## Work to do
Starting at the line containing "The width and height of the screenshot is (759, 1568)." and ending at the line containing "point(1095,113)", render those lines of the entries as a Markdown table with the columns Row and Line. Number each line in Row and leave out blank lines.

## Material

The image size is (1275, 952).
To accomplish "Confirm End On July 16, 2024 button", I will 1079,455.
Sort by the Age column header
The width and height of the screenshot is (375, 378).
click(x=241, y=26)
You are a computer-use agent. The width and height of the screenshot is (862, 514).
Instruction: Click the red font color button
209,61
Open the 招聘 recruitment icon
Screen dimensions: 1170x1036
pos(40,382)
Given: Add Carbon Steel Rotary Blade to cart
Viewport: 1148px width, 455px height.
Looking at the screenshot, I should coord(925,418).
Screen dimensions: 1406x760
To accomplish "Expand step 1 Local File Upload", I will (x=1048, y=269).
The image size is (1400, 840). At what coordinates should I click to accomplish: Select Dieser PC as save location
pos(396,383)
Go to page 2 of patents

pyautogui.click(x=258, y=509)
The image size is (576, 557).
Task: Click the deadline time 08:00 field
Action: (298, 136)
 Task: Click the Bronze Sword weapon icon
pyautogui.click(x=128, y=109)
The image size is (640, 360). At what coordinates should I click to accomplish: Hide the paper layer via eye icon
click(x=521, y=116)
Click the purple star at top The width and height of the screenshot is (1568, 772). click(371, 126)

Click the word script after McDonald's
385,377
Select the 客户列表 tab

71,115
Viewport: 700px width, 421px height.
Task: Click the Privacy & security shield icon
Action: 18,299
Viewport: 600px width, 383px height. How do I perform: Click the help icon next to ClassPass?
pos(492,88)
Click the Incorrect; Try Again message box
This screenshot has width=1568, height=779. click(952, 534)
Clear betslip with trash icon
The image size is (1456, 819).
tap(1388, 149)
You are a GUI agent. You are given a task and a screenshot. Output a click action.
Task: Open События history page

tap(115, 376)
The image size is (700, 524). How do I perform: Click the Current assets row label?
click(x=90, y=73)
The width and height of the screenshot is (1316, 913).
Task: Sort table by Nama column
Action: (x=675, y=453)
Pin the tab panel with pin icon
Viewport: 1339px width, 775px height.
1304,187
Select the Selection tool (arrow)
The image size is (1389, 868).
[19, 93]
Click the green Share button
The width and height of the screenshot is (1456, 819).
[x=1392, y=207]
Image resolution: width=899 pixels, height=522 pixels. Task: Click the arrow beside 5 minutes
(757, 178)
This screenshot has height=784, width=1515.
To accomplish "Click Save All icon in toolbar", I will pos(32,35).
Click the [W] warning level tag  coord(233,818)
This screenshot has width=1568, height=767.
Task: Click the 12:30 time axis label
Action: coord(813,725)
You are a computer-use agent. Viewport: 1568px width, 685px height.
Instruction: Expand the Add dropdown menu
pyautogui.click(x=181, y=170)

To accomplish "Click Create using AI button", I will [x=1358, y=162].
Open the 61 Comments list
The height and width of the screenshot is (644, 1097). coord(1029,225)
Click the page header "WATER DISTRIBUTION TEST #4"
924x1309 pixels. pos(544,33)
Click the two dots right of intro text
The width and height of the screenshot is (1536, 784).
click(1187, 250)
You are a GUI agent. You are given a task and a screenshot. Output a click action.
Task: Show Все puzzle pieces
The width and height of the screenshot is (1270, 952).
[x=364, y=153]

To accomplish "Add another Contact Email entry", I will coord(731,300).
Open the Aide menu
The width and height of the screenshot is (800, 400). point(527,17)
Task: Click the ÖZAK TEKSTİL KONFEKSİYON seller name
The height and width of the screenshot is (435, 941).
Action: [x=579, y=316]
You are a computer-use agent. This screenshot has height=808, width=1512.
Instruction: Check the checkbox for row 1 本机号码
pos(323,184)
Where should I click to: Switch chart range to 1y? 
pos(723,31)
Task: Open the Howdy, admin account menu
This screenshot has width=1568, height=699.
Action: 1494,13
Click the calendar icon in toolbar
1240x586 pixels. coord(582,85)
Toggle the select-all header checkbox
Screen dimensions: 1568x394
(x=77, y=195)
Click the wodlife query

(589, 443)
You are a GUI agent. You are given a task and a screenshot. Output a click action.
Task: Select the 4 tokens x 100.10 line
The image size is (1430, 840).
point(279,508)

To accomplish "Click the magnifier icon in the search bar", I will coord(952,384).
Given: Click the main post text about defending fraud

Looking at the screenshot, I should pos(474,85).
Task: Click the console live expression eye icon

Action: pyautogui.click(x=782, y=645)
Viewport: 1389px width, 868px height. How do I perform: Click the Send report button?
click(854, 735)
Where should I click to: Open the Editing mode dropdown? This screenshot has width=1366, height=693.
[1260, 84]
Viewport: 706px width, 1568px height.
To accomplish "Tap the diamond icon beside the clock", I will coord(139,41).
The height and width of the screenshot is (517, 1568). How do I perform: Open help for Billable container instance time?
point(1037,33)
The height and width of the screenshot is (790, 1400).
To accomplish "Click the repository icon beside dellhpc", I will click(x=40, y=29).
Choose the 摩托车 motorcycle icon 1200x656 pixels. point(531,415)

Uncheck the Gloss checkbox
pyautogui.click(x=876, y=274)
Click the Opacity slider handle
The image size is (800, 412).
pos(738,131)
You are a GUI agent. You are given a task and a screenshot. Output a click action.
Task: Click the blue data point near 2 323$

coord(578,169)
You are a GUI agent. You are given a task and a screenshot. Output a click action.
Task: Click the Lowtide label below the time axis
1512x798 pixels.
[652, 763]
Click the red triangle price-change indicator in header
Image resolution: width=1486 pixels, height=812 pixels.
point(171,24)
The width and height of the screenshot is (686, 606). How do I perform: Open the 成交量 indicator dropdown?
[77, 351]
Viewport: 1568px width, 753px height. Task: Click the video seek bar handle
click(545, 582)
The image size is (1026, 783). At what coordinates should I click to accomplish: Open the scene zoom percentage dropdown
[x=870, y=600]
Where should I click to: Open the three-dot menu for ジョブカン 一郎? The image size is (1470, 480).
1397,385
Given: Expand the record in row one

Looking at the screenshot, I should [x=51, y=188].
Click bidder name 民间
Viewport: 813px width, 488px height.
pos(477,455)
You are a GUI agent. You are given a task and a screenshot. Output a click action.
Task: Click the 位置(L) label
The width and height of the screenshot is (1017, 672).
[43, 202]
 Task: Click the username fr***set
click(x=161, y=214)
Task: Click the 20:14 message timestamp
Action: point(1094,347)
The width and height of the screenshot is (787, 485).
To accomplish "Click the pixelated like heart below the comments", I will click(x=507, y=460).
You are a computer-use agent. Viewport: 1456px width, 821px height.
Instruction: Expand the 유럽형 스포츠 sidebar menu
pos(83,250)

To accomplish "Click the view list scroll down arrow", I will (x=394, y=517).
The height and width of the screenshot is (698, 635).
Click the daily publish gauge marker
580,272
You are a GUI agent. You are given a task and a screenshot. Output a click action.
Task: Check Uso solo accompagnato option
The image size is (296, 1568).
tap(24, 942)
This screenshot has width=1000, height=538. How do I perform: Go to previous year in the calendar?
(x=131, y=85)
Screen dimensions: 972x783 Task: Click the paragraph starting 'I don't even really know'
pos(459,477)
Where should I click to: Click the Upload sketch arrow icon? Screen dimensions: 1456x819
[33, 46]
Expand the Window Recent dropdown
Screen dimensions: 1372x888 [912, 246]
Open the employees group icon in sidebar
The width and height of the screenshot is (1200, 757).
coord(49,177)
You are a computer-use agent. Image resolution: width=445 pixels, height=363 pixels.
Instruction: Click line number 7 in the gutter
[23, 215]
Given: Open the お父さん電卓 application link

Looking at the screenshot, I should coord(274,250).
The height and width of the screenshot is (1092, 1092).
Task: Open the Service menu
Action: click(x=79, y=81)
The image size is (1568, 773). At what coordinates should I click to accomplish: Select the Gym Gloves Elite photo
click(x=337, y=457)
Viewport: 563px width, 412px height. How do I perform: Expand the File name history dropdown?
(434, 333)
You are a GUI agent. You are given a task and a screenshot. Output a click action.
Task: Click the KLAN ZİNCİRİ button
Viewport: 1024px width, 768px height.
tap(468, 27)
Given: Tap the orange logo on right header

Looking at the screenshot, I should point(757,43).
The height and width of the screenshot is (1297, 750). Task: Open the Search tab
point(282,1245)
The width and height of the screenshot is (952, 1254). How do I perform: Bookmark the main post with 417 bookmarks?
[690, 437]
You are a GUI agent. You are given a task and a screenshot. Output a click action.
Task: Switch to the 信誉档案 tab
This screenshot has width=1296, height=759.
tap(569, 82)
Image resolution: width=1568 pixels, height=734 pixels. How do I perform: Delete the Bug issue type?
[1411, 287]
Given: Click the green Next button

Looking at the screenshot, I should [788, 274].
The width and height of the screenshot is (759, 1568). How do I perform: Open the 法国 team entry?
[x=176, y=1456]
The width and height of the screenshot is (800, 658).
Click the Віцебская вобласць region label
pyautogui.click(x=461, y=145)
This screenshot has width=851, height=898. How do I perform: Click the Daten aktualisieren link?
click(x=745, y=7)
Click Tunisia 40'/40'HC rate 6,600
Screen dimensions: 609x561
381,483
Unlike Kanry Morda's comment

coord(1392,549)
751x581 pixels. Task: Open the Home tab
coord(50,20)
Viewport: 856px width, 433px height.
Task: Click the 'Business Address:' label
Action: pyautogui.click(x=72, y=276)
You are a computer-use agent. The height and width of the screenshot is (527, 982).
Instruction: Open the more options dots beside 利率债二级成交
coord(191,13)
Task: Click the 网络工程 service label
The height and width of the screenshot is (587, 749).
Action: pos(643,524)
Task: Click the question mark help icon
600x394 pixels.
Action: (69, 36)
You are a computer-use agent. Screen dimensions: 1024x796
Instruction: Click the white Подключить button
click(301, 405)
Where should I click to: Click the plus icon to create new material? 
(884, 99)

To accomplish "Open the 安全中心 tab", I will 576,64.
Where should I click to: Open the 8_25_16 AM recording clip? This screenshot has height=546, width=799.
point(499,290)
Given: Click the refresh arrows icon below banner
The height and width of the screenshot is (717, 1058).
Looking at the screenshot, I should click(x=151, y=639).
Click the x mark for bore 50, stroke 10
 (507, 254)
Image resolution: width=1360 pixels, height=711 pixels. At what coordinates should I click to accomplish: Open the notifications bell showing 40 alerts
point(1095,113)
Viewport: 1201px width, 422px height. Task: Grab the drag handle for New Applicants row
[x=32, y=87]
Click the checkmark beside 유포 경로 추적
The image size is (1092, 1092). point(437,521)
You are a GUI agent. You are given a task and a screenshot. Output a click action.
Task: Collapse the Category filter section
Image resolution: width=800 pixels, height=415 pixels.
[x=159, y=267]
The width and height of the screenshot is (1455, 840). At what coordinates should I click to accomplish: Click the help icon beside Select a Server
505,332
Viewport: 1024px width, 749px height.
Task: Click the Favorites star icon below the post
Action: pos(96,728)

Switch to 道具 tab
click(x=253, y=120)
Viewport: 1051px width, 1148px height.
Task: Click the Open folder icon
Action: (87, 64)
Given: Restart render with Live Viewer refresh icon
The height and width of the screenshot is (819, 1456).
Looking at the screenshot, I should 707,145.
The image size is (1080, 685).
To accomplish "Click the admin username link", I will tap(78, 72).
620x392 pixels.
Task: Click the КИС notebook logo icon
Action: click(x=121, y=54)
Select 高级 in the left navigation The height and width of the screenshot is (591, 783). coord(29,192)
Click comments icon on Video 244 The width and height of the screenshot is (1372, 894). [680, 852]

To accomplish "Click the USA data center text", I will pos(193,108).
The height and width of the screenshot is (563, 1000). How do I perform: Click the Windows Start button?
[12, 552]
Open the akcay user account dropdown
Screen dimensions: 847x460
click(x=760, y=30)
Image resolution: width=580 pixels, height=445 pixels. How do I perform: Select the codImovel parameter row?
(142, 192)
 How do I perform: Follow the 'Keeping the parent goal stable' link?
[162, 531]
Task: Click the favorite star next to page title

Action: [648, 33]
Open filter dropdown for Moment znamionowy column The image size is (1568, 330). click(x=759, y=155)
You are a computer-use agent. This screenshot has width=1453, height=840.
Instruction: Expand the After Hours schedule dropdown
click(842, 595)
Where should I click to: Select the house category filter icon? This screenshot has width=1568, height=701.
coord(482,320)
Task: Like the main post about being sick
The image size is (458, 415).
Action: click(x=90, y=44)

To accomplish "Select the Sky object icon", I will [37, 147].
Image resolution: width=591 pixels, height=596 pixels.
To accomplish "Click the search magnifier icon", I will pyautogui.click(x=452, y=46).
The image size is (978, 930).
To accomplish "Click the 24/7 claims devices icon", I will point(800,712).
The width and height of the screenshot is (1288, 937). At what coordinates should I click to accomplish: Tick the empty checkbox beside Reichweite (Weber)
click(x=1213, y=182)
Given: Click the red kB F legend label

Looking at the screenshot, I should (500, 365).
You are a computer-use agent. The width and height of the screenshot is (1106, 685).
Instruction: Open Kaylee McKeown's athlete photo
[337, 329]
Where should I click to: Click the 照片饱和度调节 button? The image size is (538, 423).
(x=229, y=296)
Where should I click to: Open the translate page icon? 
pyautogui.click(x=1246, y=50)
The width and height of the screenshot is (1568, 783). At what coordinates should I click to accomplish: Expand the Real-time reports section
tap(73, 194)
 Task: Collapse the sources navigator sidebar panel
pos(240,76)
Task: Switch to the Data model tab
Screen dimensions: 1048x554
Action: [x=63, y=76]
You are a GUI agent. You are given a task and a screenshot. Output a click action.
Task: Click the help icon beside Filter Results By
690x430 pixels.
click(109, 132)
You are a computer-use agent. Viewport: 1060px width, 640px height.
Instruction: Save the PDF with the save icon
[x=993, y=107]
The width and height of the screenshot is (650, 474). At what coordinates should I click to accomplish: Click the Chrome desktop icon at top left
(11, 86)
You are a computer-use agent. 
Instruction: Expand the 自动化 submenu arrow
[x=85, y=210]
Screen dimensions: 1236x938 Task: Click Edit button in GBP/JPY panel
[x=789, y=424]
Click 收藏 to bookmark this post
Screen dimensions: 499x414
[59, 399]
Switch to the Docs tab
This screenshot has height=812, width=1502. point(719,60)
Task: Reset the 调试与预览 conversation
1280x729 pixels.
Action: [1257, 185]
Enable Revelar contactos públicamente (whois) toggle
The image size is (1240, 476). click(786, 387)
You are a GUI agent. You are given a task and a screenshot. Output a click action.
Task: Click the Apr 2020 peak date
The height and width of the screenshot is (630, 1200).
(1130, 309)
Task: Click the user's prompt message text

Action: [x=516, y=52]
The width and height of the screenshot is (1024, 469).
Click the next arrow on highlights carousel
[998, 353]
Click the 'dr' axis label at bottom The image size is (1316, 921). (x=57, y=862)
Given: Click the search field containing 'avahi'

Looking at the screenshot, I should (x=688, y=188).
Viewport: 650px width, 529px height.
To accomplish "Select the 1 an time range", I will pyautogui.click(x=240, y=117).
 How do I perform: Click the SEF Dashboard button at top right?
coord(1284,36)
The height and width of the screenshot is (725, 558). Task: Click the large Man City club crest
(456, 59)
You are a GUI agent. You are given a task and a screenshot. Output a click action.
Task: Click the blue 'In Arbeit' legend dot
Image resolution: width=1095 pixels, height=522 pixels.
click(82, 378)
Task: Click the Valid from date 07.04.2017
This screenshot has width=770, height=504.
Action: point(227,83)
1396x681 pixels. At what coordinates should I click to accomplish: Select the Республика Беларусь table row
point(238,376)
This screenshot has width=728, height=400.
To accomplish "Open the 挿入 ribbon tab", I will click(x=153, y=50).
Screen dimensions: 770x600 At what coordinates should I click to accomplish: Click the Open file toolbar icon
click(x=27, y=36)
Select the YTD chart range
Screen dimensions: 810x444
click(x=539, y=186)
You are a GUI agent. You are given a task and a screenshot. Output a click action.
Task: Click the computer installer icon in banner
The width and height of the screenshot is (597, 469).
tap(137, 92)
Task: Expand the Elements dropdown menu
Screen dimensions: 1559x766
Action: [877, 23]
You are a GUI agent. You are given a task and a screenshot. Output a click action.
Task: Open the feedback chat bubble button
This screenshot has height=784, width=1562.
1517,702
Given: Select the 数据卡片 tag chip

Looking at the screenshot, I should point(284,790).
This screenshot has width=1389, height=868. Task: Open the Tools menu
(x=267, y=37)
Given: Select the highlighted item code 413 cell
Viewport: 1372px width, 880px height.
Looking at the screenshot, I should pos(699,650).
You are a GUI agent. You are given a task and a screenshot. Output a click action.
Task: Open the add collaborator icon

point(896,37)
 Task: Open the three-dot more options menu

## Task solution
| Row | Line |
|---|---|
| 1 | The width and height of the screenshot is (759, 1568). How do I perform: Open the 法国 team entry? |
| 2 | [x=176, y=1456] |
| 3 | The width and height of the screenshot is (800, 658). |
| 4 | Click the Віцебская вобласць region label |
| 5 | pyautogui.click(x=461, y=145) |
| 6 | This screenshot has width=851, height=898. How do I perform: Click the Daten aktualisieren link? |
| 7 | click(x=745, y=7) |
| 8 | Click Tunisia 40'/40'HC rate 6,600 |
| 9 | Screen dimensions: 609x561 |
| 10 | 381,483 |
| 11 | Unlike Kanry Morda's comment |
| 12 | coord(1392,549) |
| 13 | 751x581 pixels. Task: Open the Home tab |
| 14 | coord(50,20) |
| 15 | Viewport: 856px width, 433px height. |
| 16 | Task: Click the 'Business Address:' label |
| 17 | Action: pyautogui.click(x=72, y=276) |
| 18 | You are a computer-use agent. The height and width of the screenshot is (527, 982). |
| 19 | Instruction: Open the more options dots beside 利率债二级成交 |
| 20 | coord(191,13) |
| 21 | Task: Click the 网络工程 service label |
| 22 | The height and width of the screenshot is (587, 749). |
| 23 | Action: pos(643,524) |
| 24 | Task: Click the question mark help icon |
| 25 | 600x394 pixels. |
| 26 | Action: (69, 36) |
| 27 | You are a computer-use agent. Screen dimensions: 1024x796 |
| 28 | Instruction: Click the white Подключить button |
| 29 | click(301, 405) |
| 30 | Where should I click to: Click the plus icon to create new material?  |
| 31 | (884, 99) |
| 32 | To accomplish "Open the 安全中心 tab", I will 576,64. |
| 33 | Where should I click to: Open the 8_25_16 AM recording clip? This screenshot has height=546, width=799. |
| 34 | point(499,290) |
| 35 | Given: Click the refresh arrows icon below banner |
| 36 | The height and width of the screenshot is (717, 1058). |
| 37 | Looking at the screenshot, I should click(x=151, y=639). |
| 38 | Click the x mark for bore 50, stroke 10 |
| 39 |  (507, 254) |
| 40 | Image resolution: width=1360 pixels, height=711 pixels. At what coordinates should I click to accomplish: Open the notifications bell showing 40 alerts |
| 41 | point(1095,113) |